Alors que le thème de la dépendance est souvent privilégié par les acteurs locaux au travers de la création d’établissements spécialisés ou du subventionnement d’associations d’aide à domicile, les sujets qui touchent aux seniors actifs, au développement de l’autonomie et à la prévention de la dépendance sont encore très peu abordés : or moins les personnes sont autonomes, plus elles ont tendance à rester chez elles, à s’isoler, à limiter leurs sorties et leur consommation en biens et services, à s‘affaiblir physiquement et intellectuellement, jusqu’à l’entrée - soudaine ou progressive - dans la dépendance. C’est pourquoi des produits et des services adaptés, mais également un cadre de vie facilitant représenteraient autant d’incitations à continuer (ou à recommencer) à sortir et à consommer.
 
Favoriser le « bien vieillir » vise ainsi à accompagner chacun, jeune ou plus âgé, dans un vieillissement aussi réussi que possible, où l’on peut être autonome longtemps parce que tout dans l’environnement s’y prête ; cela nécessite de s’intéresser à de très nombreux sujets parmi lesquels :

- la mobilité : adaptation des modes de transport, confort des véhicules, comportements de conduite des chauffeurs, couverture des circuits empruntés…,

- les aménagements urbains : largeur des trottoirs, signalétique, répartition judicieuse des bancs, cheminements piétonniers, emplacement des sanitaires publics…,

- l’offre de loisirs : adaptation des contenus des prestations (activités sportives, loisirs culturels), adaptation des horaires des programmations, adaptation des lieux et des moyens d’accès, offres intégrées (transport et prestation)…,

- les services de proximité : les commerces (présence, adaptation des lieux, service de livraison), la répartition des centres de vie sur le territoire (centre-ville ou ville polycentrique), les services à domicile proposés…,

- la santé : les acteurs, leur coordination, leur répartition territoriale…,

- l’habitat : son adaptation, les alternatives proposées…,
 
En élaborant des réflexions globales sur l’environnement favorable au bien vieillir, en organisant la concertation et en coordonnant la mise en œuvre d’actions communes entre les professionnels, les associations, les usagers et les services municipaux, les villes peuvent favoriser la revitalisation des quartiers les moins bien équipés en commerces et services, développer ainsi l’économie présentielle et tirer finalement un parti intéressant du phénomène du vieillissement pour le bénéfice de tous.
 
Dans la perspective de repousser les frontières de la dépendance, le social et l’économique se rejoignent donc sans s’opposer. Les conséquences d’un tel constat sont réelles : il s’agirait non pas de polariser les efforts sur le seul traitement de la dépendance des personnes, mais bien sur la prévention de cette dépendance pour la retarder autant que possible ; il en est de l’intérêt de tous, de l’individu comme de la société.
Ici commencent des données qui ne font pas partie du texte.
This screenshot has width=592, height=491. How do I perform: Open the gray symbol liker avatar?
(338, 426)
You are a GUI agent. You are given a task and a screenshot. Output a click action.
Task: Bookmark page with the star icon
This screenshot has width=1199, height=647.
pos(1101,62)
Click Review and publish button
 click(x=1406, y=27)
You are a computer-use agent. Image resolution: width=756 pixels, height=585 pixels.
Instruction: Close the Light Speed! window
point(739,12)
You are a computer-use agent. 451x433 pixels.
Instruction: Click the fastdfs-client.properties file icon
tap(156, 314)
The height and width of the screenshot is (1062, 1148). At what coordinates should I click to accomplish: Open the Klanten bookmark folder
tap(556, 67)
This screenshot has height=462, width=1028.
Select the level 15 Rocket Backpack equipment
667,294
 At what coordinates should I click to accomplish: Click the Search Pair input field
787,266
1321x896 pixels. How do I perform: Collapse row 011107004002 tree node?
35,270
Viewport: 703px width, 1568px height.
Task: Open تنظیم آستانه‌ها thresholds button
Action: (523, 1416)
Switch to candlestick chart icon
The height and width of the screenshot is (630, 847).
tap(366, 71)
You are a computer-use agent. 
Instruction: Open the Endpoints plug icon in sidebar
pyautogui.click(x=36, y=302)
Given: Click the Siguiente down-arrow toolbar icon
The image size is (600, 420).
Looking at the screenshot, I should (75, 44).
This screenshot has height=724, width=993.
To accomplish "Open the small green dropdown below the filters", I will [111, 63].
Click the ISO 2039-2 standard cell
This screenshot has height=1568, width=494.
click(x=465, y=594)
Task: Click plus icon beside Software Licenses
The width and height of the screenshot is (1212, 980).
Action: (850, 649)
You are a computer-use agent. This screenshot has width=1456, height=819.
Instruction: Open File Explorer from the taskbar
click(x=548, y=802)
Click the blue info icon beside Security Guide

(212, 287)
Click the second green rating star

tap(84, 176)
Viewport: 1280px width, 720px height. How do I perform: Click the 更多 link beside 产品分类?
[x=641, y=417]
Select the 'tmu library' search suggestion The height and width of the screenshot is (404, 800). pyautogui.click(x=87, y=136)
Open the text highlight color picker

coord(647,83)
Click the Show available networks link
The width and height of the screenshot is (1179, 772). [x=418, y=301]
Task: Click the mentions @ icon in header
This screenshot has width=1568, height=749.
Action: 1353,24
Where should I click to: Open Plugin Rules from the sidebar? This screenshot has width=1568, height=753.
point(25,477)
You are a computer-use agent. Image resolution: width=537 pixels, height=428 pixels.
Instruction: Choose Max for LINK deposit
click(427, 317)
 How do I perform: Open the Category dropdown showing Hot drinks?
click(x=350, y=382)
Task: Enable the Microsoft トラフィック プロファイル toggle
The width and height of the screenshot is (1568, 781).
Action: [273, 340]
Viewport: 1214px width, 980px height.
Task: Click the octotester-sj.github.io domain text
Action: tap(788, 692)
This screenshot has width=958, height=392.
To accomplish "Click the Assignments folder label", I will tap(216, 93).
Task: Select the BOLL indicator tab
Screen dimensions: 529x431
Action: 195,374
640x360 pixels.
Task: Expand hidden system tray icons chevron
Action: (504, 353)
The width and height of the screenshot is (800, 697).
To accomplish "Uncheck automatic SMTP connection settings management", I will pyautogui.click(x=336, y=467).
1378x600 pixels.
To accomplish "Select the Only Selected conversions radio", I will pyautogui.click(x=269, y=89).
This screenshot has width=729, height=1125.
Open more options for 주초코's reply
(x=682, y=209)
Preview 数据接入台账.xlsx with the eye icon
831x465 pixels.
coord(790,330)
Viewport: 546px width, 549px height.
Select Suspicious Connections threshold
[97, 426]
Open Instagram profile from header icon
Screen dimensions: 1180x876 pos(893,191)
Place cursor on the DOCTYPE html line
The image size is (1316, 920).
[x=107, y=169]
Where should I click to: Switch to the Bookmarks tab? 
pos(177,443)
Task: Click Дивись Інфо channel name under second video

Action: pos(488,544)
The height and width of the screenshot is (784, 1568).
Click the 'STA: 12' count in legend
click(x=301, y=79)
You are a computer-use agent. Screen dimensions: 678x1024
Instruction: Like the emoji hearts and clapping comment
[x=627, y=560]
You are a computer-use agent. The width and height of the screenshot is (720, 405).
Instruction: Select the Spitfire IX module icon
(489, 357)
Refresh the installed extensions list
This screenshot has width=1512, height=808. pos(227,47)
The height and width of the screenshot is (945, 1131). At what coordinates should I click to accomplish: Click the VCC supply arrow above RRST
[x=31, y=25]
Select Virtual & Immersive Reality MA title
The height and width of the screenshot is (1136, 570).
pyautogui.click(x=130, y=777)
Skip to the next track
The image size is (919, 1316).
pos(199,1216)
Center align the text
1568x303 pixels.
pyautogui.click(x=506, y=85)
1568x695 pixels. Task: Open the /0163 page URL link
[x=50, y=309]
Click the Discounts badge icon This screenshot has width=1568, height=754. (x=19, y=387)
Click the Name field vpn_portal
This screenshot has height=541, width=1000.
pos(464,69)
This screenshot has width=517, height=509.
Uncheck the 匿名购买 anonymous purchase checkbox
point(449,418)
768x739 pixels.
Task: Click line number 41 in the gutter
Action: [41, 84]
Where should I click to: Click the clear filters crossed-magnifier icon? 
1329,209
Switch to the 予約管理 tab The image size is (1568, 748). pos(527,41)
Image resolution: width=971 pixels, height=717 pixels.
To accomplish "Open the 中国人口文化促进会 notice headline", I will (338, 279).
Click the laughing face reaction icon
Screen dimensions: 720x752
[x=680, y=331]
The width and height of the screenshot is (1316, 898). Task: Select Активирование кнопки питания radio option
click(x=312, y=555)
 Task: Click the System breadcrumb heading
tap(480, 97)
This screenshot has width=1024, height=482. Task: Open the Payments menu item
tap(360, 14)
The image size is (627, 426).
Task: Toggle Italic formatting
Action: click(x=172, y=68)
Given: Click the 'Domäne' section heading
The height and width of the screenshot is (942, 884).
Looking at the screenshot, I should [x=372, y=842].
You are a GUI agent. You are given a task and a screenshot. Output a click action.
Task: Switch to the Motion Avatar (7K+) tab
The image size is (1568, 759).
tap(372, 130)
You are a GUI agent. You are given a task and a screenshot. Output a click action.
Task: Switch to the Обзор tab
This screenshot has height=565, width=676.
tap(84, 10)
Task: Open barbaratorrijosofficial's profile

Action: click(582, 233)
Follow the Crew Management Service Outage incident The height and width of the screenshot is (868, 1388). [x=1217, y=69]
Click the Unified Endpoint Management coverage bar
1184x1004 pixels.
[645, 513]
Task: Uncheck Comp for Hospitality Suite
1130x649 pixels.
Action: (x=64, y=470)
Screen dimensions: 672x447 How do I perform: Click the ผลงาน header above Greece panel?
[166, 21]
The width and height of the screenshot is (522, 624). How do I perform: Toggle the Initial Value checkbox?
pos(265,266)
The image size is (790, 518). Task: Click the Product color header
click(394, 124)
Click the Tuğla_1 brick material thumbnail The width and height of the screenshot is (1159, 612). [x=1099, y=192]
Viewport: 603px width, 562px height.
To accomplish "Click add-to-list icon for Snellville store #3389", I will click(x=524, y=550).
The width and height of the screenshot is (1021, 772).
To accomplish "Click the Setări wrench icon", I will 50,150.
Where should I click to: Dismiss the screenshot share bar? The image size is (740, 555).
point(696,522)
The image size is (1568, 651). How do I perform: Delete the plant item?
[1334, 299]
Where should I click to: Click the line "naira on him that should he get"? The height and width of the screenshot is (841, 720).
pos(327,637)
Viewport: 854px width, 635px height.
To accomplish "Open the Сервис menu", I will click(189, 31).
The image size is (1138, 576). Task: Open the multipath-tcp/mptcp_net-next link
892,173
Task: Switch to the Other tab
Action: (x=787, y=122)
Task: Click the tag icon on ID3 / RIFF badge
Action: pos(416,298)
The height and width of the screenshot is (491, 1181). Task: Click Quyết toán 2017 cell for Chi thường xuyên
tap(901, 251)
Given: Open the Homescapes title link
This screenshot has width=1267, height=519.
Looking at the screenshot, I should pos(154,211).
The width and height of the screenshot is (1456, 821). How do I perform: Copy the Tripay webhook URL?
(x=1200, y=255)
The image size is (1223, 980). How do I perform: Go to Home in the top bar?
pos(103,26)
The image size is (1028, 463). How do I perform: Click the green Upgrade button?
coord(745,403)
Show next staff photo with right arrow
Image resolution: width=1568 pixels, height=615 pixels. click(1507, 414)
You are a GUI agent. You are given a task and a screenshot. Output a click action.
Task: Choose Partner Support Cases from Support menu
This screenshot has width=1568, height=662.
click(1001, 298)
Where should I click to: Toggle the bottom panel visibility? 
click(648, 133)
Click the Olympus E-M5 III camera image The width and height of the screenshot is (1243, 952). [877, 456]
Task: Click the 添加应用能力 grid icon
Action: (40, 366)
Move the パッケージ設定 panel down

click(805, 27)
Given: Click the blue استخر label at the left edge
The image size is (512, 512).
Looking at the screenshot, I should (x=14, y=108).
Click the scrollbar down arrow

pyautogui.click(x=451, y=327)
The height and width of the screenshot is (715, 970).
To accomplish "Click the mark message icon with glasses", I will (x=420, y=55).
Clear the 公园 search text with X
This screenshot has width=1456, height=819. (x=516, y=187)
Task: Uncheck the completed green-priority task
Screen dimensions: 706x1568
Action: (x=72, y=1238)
Il s’agit donc de ne pas s’arrêter à des politiques qui visent le maintien à domicile des personnes âgées, mais bien de rechercher d’abord les moyens d’éviter leur isolement et leur solitude, en leur facilitant l’accès à une vie sociale et en les incitant à y participer.
 
Par ailleurs, si les phénomènes de dépendance ou de solitude concernent un nombre croissant de personnes âgées qu’on ne peut ignorer, la part des séniors actifs et en bonne santé est bien supérieure et devrait augmenter de façon très significative dans les prochaines années.
 
Le vieillissement, un facteur de développement social local

Le profil des nouveaux seniors est très différent des générations qui les ont précédés : plus actifs, plus revendicatifs, la retraite n’est pas pour eux synonyme d’inactivité mais doit au contraire leur permettre de satisfaire des projets inaboutis, d’expérimenter de nouvelles activités ou encore de s’investir au service des autres.
 
Qui ne connaît dans son entourage des retraités en pleine forme et en totale possession de leurs moyens, qui s’occupent activement de leurs petits-enfants, multiplient les engagements dans la vie publique ou associative, font du sport ou ont des activités culturelles, voyagent parfois, tout en prenant souvent soin de leurs propres parents ? Quelle capacité des acteurs publics à tirer aujourd’hui profit de cette dynamique ?
 
Les seniors représentent en effet un facteur de régulation sociale qui est appelé à prendre une ampleur croissante dans les années qui viennent : au cœur de la revitalisation économique et sociale des villes et des quartiers dans lesquels ils résident, ils peuvent réintroduire ou régénérer par leur présence et leur action un lien social trop souvent malmené par les rythmes imposés à nos sociétés modernes. La démultiplication du nombre de seniors actifs et en bonne santé pourrait alors entraîner un regain global d’engagement dans la vie de la cité et dans le système de consommation… à la condition qu’on l’encourage !
 
Au-delà de ce qu’ils apportent à leur famille, leur temps disponible et leur expérience sont des atouts qui peuvent et doivent être utiles à la collectivité : dans nos sociétés pressées, leur capacité à prendre du recul et à se donner le temps de la réflexion présente un intérêt réel. Consacrer leurs talents au service des autres, passer du temps auprès des enfants pour les aider à progresser dans leur scolarité, s’impliquer dans la vie associative, co-piloter un projet de quartier, accompagner des créateurs d’entreprise, aider des personnes isolées ou sans emploi, organiser des moments festifs, créer des systèmes d’échange local… Les seniors ont vocation à participer pleinement au renforcement du lien social sur leur territoire de vie, dans leur quartier et au-delà.
 
Encore s’agit-il de leur en offrir l’opportunité

Dans ce cadre, les acteurs publics – au premier rang desquels les communes - disposent de moyens pour agir : encourager le bénévolat, appeler à conduire ou participer à des projets pour le bénéfice de la communauté, mettre en relation les demandeurs (les associations, les entrepreneurs, les familles, les écoles…) et les offreurs de compétences (les seniors qui souhaitent s’engager), créer des instances dédiées (conseil des seniors)…
 
Si de multiples projets et initiatives d’intérêt local peuvent ainsi naître et se développer grâce à un nombre croissant de séniors actifs, la puissance publique doit jouer un rôle d’intermédiation et de coordination des acteurs pour structurer et amplifier ce mouvement. Dans le cas contraire, sans impulsion et sans suivi, les prises d’initiatives resteront limitées, éparses et mal maîtrisées, et les bénéfices pour la collectivité seront faibles.
 
Mettre en place les politiques du « bien vieillir »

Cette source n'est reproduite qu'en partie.